_What you will do_: After locating the line that holds "Image resolution: width=1024", transcribe it and each following line to the end of the records, changing nothing and adding nothing.

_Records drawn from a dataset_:

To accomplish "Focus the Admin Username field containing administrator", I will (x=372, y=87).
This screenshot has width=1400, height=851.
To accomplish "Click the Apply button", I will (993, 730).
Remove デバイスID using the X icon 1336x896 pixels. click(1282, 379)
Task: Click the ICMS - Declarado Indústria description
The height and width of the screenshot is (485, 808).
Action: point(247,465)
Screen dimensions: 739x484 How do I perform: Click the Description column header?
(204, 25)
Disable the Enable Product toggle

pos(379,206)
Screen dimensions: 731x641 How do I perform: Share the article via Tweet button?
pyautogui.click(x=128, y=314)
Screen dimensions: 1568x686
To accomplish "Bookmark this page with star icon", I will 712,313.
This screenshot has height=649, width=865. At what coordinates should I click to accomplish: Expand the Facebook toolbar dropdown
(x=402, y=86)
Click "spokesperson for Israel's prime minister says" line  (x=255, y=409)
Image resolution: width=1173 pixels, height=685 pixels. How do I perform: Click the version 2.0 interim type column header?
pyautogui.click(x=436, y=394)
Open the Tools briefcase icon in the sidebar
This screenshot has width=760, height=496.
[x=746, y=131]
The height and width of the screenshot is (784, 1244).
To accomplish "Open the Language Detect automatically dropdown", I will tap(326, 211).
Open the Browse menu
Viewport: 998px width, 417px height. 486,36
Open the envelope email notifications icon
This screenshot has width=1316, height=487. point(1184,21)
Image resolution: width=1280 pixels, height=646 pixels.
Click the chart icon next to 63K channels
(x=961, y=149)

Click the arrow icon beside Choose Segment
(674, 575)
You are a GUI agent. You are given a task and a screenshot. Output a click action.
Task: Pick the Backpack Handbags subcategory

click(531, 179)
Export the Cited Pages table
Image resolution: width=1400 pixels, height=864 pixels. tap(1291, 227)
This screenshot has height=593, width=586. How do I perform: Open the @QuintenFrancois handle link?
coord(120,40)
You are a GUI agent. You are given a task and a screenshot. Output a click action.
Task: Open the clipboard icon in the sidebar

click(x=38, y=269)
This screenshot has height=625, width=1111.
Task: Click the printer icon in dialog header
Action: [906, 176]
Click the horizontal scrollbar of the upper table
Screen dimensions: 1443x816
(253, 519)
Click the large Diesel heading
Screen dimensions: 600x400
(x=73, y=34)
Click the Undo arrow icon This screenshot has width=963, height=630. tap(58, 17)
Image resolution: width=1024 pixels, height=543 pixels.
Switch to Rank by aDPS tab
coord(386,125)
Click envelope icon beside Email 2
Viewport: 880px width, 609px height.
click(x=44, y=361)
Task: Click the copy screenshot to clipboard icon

_Exercise response_:
Image resolution: width=1024 pixels, height=543 pixels.
Switch to Rank by aDPS tab
coord(386,125)
Click envelope icon beside Email 2
Viewport: 880px width, 609px height.
click(x=44, y=361)
Task: Click the copy screenshot to clipboard icon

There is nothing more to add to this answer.